- Une soixantaine de membres pour commencer
- Constituer un pont de développement sino-burkinabè
- Signe d’une coopération dynamique entre les deux pays
Les étudiants burkinabè formés en Chine ont désormais un cadre fédérateur. L’association des alumni burkinabè de Chine (AABC), c’est de ce regroupement qu’il s’agit, a officiellement lancé ses activités le 24 avril 2026, à l’université Aube nouvelle de Ouagadougou. Ce fut au détour d’une cérémonie qui a connu la présence de l’Ambassadeur de Chine au Burkina, Zhao Deyong.

Selon le coordonnateur de l’association, Oumar Dicko, ce regroupement a vocation à être un cadre de valorisation des compétences formées en Chine, de renforcement de la coopération sino-burkinabé, notamment en matière d’éducation, de facilitation de l’insertion professionnelle des membres, tout en contribuant au développement endogène du Faso. En un slogan, l’AABC se veut être « un pont de développement entre la Chine et le Burkina Faso ».
Déjà constitué d’une soixantaine de membres, l’AABC compte ainsi se déployer sur divers fronts d’activités. En effet, la jeune association s’emploiera à soutenir les alumni détenteurs de projets, à les accompagner en termes de formation et de mobilité internationale et aussi à faciliter leur connexion avec des entreprises chinoises, qui seraient de plus en plus nombreuses au Burkina Faso. « Cela pourra ouvrir beaucoup d’opportunités pour ces jeunes », espère Ouamar Dicko.

L’ambassadeur de la Chine au Burkina, s’est réjoui de la mise en place de cette association. Zhao Deyong a souhaité que l’AABC puisse favoriser « des liens étroits » de coopération culturelle et éducative entre les peuples chinois et burkinabè. Pour le diplomate, cette nouvelle association vient renforcer une coopération déjà dynamique et diversifiée, touchant notamment les secteurs de la santé et des infrastructures, en plus de l’éducation et de la formation.
Pour le vice-recteur d’Aube nouvelle, chargé des relations avec les entreprises et de l’insertion professionnelle, la création de l’AABC marque une nouvelle étape d’un partenariat noué depuis quelques années avec la diplomatie chinoise au Burkina. Cela a permis d’engranger de nombreux acquis. Parmi ces acquis, Dr Evariste Dakouré a cité la formation au mandarin au sein d’Aube nouvelle, grâce à l’appui du centre Confucius au Burkina, une convention formelle avec une université chinoise, offrant aux étudiants de Aube nouvelle une passerelle pour poursuivre leurs études en Chine. « Il y en a qui y sont déjà grâce à des bourses de l’université en question mais aussi de bourses du gouvernement burkinabè. L’Ambassade de Chine a également offert récemment des bourses à des étudiants inscrits dans des universités burkinabè, dont 20 étudiants de Aube nouvelle », a expliqué Dr Evariste Dakouré, saluant une coopération « fructueuse ».

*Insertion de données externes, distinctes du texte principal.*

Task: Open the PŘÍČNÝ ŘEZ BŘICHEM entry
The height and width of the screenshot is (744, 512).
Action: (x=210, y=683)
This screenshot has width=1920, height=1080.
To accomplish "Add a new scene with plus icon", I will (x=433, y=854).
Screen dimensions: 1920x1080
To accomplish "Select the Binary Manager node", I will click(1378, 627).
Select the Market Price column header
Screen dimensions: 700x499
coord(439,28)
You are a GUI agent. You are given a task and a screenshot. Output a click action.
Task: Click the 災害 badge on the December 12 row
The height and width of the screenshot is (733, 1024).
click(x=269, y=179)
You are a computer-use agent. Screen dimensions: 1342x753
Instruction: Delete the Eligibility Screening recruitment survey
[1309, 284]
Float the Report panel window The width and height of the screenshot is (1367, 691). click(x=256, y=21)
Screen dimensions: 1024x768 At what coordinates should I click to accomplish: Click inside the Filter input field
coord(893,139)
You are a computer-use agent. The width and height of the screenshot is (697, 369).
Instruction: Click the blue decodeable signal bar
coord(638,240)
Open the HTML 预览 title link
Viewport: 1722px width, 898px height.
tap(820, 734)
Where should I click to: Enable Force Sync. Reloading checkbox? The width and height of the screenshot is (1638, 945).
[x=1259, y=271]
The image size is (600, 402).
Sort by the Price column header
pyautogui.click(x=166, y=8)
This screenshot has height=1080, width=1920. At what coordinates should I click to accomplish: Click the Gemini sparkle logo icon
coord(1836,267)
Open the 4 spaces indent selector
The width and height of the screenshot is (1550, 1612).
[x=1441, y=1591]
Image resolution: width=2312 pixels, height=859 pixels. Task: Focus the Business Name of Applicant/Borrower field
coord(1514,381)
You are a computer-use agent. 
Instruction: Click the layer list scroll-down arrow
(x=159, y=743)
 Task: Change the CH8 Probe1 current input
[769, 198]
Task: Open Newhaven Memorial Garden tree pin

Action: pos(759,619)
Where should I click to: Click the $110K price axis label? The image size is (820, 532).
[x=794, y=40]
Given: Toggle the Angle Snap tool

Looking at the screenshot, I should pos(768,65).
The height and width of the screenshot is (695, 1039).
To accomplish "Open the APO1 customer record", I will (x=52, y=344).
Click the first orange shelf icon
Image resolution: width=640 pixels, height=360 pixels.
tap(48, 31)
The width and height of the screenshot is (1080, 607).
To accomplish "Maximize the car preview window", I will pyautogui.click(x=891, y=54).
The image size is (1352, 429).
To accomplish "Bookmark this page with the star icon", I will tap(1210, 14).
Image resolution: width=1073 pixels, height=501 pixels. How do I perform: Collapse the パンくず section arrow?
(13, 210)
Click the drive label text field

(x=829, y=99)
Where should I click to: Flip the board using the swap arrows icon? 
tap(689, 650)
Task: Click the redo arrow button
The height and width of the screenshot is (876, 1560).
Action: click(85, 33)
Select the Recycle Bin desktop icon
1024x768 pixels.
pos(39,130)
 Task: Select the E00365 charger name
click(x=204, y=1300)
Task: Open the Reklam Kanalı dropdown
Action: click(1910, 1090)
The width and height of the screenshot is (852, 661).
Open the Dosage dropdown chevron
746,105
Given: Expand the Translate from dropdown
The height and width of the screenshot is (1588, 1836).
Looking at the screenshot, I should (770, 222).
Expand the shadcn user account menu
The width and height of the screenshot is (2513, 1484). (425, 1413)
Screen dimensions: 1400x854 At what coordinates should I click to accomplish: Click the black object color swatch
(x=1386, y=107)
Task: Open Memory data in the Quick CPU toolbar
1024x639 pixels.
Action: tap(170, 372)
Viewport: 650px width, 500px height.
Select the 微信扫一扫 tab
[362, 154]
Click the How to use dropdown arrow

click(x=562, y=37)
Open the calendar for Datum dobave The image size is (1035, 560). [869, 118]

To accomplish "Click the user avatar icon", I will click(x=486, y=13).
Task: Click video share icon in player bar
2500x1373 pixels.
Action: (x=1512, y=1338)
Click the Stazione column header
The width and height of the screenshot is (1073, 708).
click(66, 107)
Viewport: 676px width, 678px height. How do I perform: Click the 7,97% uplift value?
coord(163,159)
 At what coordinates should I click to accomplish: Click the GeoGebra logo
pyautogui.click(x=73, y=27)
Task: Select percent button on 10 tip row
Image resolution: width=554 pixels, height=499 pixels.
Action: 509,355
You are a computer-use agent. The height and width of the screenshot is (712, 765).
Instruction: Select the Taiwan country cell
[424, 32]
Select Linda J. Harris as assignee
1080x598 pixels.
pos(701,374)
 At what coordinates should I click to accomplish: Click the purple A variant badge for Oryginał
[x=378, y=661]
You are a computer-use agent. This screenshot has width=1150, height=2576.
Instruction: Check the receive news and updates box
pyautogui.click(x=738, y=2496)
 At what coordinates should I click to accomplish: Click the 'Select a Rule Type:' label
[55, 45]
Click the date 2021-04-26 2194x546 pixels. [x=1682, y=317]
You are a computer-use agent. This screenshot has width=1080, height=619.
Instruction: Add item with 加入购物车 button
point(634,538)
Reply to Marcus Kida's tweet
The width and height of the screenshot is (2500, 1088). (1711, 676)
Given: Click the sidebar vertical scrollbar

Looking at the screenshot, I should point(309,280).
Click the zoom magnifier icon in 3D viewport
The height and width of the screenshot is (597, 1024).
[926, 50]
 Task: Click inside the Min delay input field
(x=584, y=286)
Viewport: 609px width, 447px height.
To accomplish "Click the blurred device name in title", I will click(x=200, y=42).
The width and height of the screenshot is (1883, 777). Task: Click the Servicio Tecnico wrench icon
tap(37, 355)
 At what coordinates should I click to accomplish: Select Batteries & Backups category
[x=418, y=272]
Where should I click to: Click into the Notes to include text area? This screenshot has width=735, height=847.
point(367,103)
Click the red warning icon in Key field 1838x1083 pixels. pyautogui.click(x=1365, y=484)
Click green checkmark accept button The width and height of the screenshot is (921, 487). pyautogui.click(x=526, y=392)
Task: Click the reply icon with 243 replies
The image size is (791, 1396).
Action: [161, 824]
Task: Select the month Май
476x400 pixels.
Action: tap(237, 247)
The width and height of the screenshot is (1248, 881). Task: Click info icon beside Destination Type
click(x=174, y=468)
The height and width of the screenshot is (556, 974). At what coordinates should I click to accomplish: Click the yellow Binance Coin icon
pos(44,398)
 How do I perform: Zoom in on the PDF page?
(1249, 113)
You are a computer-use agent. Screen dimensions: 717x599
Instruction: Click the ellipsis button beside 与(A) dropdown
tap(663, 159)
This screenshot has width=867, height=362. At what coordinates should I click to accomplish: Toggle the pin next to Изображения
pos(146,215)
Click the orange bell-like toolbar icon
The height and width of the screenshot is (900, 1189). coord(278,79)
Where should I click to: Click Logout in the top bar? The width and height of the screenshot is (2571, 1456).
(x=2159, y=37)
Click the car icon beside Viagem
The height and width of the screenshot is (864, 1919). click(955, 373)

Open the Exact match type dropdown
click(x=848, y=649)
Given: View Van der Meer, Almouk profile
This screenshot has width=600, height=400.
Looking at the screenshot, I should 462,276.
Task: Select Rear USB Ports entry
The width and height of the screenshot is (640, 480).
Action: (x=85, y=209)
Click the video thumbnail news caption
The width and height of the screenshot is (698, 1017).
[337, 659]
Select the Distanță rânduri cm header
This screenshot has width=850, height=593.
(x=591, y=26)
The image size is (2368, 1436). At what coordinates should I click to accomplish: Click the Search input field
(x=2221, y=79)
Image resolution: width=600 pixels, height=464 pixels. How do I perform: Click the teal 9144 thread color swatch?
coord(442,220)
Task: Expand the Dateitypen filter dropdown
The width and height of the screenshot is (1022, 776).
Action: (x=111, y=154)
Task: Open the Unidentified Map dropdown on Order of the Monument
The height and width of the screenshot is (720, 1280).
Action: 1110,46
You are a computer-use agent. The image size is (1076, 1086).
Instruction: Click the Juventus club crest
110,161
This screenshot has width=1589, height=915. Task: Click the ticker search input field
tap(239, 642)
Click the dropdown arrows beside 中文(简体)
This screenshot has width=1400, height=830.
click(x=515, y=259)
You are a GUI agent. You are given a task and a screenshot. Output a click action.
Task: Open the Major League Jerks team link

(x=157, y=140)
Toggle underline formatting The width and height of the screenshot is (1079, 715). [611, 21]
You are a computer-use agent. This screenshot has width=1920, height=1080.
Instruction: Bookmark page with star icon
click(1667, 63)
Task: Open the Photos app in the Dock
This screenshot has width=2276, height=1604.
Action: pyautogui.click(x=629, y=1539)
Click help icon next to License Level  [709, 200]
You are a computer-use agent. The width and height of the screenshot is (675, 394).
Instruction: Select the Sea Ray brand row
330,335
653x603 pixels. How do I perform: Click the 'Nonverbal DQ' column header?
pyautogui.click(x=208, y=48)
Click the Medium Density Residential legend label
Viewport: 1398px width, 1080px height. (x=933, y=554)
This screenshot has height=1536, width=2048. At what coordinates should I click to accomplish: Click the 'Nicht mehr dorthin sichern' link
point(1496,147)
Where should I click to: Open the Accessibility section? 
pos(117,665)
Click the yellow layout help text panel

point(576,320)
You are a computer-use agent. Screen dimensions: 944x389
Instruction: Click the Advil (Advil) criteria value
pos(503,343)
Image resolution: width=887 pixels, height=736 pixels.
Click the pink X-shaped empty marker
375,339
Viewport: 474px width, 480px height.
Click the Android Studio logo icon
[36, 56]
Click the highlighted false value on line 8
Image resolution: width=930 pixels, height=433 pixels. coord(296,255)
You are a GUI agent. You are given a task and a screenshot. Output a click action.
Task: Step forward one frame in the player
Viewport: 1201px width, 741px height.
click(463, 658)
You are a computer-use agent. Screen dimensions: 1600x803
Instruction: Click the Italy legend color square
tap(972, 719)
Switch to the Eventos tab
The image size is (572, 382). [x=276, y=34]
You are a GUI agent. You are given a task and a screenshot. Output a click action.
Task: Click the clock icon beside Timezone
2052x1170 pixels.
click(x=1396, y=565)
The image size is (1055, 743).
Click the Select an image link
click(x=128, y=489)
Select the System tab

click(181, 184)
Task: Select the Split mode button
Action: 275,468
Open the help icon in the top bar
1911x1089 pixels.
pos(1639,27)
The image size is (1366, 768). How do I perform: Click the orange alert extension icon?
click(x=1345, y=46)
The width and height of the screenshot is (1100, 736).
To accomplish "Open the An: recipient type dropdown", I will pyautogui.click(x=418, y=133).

Béranger Kabré (Collaborateur)
Faire du mandarin une langue d’opportunités pour des Burkinabè
Le lancement des activités de l’AABC a été couplée à la commémoration de la Journée internationale de la langue chinoise, célébrée chaque 20 avril. Cette commémoration vise à susciter de l’intérêt pour une langue considérée par le diplomate Deyong comme « la langue du futur », et par le vice-recteur de Aube nouvelle, comme porteuse d’opportunités. En effet, le mandarin, avec ses locuteurs estimés à 1,2 milliards de personnes dans le monde, est présentée comme une langue en pleine croissance. Au Burkina Faso, l’intérêt pour cette langue est tout aussi grandissant, selon Dr Evariste Dakouré. Si bien que l’université Aube nouvelle est en passe d’étendre ses capacités de formation. « Nous sommes en contact avec le Centre Confucius pour pourvoir disposer de plus d’enseignants, parce que la demande est très forte. Elle d’autant plus forte qu’au-delà de nos étudiants que nous formons, il y a une de professionnels, d’acteurs économiques qui vont régulièrement en Chine, qui veulent maîtriser cette langue et nous sollicitent à cet effet », a confié le vice-recteur de Aube nouvelle. A ce sujet, Dr Dakouré salue la disponibilité de l’Ambassade de Chine à accompagner l’université, via le centre Confucius, avec des enseignants et des ressources pédagogiques.